One improvement to further reduce order effects is to counterbalance the B-C combination assignments. Each B-C combination (e.g. `[X, L]`) would appear in each position (first, second, third, or fourth) in the 4 trial conditions for a subject with equal frequency across subjects.

##### Potential constraints and considerations

After writing this algorithm, I revisited my thinking of how this program would fit into a real-life experiment, and discovered that it would be highly unlikely in a real-life experiment to have the total set of subjects ready from the start. My motivation for this assumption in the first place stemmed mostly from a misunderstanding that the factor A levels had to be randomly (and equally) assigned as well, an assumption that does not make much sense for a between-subject factor. This is because in most studies, especially those run online, the conditions for one subject typically does not affect that of another. It would therefore be reasonable to modify the function to generate (or fetch) the conditions assigned to a subject while maintaining equal distribution of Factor A levels by keeping a global index that cycles through the `factorA` array:

#### Algorithm Iteration#2: Cycling through `factorA` instead to allow dynamic, real time assignment

In [None]:
# Imports
from random import choices
import numpy as np
from collections import Counter

factorA = [1, 2, 3, 4]  # 4 levels (between-subject factor)
factorB = ['X', 'Y']    # 2 levels (within-subject factor)
factorC = ['L', 'R']    # 2 levels (within-subject factor)

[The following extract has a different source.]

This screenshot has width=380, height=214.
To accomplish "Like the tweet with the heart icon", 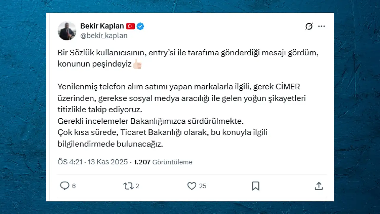I will [192, 186].
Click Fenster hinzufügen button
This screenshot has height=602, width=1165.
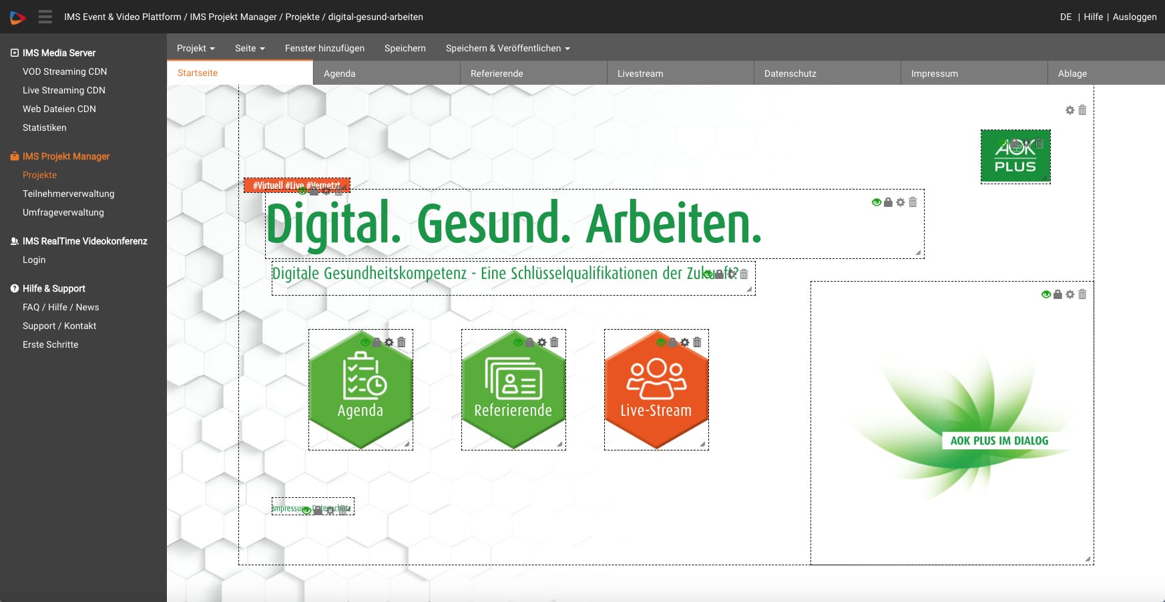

# Make array of the 4 possible combinations of Factor B and Factor C
factorBC_combos = [[b, c] for b in factorB for c in factorC]
# Index tracking which level in the factorA array to assign to the next subject
factorA_index = 0
# Dictionary keeping track of the condition sequences each subject was assigned
subjectId_condition_map = {}

def modified_randomize_trials(subjectId):
    """
    Implements a mixed design randomization system that outputs a dictionary containing the 4 trial conditions for each subject with the following assignment rules for factors A, B and C:
    - Factor A as between-subject (each subject gets one level)
    - Factors B and C as within-subject (each subject experiences all combinations)

    Parameters:
    - subjectId: ID of the subject to assign conditions to

    Returns:
    - Dictionary mapping each subject ID to their 4 conditions
    """
    if subjectId not in subjectId_condition_map:
        subjectId_condition_map[subjectId] = [{'factorA': factorA[factorA_index], 'factorB': b, 'factorC': c} for b, c in factorBC_combos]
        global factorA_index
        factorA_index += 1
        factorA_index %= len(factorA)

    return subjectId_condition_map[subjectId]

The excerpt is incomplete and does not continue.